Your goal: Write out all of the entries below word for word.
——————
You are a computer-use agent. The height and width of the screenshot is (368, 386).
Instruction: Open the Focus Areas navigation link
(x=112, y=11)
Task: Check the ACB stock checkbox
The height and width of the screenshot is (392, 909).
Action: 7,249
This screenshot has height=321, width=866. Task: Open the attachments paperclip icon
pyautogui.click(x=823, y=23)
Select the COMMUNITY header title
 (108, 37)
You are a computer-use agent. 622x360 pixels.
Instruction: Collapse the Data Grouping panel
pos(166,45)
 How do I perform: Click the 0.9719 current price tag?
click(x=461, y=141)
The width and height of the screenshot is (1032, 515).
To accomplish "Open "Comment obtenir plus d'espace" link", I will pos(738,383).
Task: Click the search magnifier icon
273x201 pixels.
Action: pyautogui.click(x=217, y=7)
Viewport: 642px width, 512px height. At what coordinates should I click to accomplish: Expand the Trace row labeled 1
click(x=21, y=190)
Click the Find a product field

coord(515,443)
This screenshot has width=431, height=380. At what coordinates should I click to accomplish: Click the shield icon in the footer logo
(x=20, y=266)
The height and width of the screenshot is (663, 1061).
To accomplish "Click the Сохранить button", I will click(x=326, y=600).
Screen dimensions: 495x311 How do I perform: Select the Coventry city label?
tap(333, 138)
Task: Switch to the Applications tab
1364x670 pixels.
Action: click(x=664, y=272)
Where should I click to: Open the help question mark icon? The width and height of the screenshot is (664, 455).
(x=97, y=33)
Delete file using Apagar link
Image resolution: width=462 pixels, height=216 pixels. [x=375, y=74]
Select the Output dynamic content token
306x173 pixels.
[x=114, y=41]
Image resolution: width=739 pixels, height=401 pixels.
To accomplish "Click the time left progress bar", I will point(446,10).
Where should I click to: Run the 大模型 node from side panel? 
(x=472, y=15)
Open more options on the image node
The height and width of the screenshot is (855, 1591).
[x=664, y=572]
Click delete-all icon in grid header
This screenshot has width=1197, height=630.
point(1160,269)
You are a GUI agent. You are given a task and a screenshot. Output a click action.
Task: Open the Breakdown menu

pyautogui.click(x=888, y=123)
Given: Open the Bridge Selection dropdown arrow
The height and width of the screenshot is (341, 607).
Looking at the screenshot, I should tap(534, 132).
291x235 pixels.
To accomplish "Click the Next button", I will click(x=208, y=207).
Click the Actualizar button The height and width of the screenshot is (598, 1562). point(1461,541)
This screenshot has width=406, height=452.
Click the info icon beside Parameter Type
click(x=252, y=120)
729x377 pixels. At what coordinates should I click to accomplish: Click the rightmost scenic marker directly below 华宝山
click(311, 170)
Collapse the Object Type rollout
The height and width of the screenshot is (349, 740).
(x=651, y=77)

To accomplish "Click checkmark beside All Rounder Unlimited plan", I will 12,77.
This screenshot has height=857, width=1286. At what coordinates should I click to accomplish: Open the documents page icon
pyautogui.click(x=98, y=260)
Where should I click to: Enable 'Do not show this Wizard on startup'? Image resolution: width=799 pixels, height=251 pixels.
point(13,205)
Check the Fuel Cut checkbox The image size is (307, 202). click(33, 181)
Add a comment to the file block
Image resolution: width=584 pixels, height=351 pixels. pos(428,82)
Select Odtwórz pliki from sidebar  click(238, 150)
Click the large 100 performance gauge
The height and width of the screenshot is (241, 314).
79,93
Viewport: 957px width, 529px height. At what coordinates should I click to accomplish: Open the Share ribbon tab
——————
Problem solution:
You are a computer-use agent. The height and width of the screenshot is (368, 386).
Instruction: Open the Focus Areas navigation link
(x=112, y=11)
Task: Check the ACB stock checkbox
The height and width of the screenshot is (392, 909).
Action: 7,249
This screenshot has height=321, width=866. Task: Open the attachments paperclip icon
pyautogui.click(x=823, y=23)
Select the COMMUNITY header title
 (108, 37)
You are a computer-use agent. 622x360 pixels.
Instruction: Collapse the Data Grouping panel
pos(166,45)
 How do I perform: Click the 0.9719 current price tag?
click(x=461, y=141)
The width and height of the screenshot is (1032, 515).
To accomplish "Open "Comment obtenir plus d'espace" link", I will pos(738,383).
Task: Click the search magnifier icon
273x201 pixels.
Action: pyautogui.click(x=217, y=7)
Viewport: 642px width, 512px height. At what coordinates should I click to accomplish: Expand the Trace row labeled 1
click(x=21, y=190)
Click the Find a product field

coord(515,443)
This screenshot has width=431, height=380. At what coordinates should I click to accomplish: Click the shield icon in the footer logo
(x=20, y=266)
The height and width of the screenshot is (663, 1061).
To accomplish "Click the Сохранить button", I will click(x=326, y=600).
Screen dimensions: 495x311 How do I perform: Select the Coventry city label?
tap(333, 138)
Task: Switch to the Applications tab
1364x670 pixels.
Action: click(x=664, y=272)
Where should I click to: Open the help question mark icon? The width and height of the screenshot is (664, 455).
(x=97, y=33)
Delete file using Apagar link
Image resolution: width=462 pixels, height=216 pixels. [x=375, y=74]
Select the Output dynamic content token
306x173 pixels.
[x=114, y=41]
Image resolution: width=739 pixels, height=401 pixels.
To accomplish "Click the time left progress bar", I will point(446,10).
Where should I click to: Run the 大模型 node from side panel? 
(x=472, y=15)
Open more options on the image node
The height and width of the screenshot is (855, 1591).
[x=664, y=572]
Click delete-all icon in grid header
This screenshot has width=1197, height=630.
point(1160,269)
You are a GUI agent. You are given a task and a screenshot. Output a click action.
Task: Open the Breakdown menu

pyautogui.click(x=888, y=123)
Given: Open the Bridge Selection dropdown arrow
The height and width of the screenshot is (341, 607).
Looking at the screenshot, I should tap(534, 132).
291x235 pixels.
To accomplish "Click the Next button", I will click(x=208, y=207).
Click the Actualizar button The height and width of the screenshot is (598, 1562). point(1461,541)
This screenshot has width=406, height=452.
Click the info icon beside Parameter Type
click(x=252, y=120)
729x377 pixels. At what coordinates should I click to accomplish: Click the rightmost scenic marker directly below 华宝山
click(311, 170)
Collapse the Object Type rollout
The height and width of the screenshot is (349, 740).
(x=651, y=77)

To accomplish "Click checkmark beside All Rounder Unlimited plan", I will 12,77.
This screenshot has height=857, width=1286. At what coordinates should I click to accomplish: Open the documents page icon
pyautogui.click(x=98, y=260)
Where should I click to: Enable 'Do not show this Wizard on startup'? Image resolution: width=799 pixels, height=251 pixels.
point(13,205)
Check the Fuel Cut checkbox The image size is (307, 202). click(33, 181)
Add a comment to the file block
Image resolution: width=584 pixels, height=351 pixels. pos(428,82)
Select Odtwórz pliki from sidebar  click(238, 150)
Click the large 100 performance gauge
The height and width of the screenshot is (241, 314).
79,93
Viewport: 957px width, 529px height. At what coordinates should I click to accomplish: Open the Share ribbon tab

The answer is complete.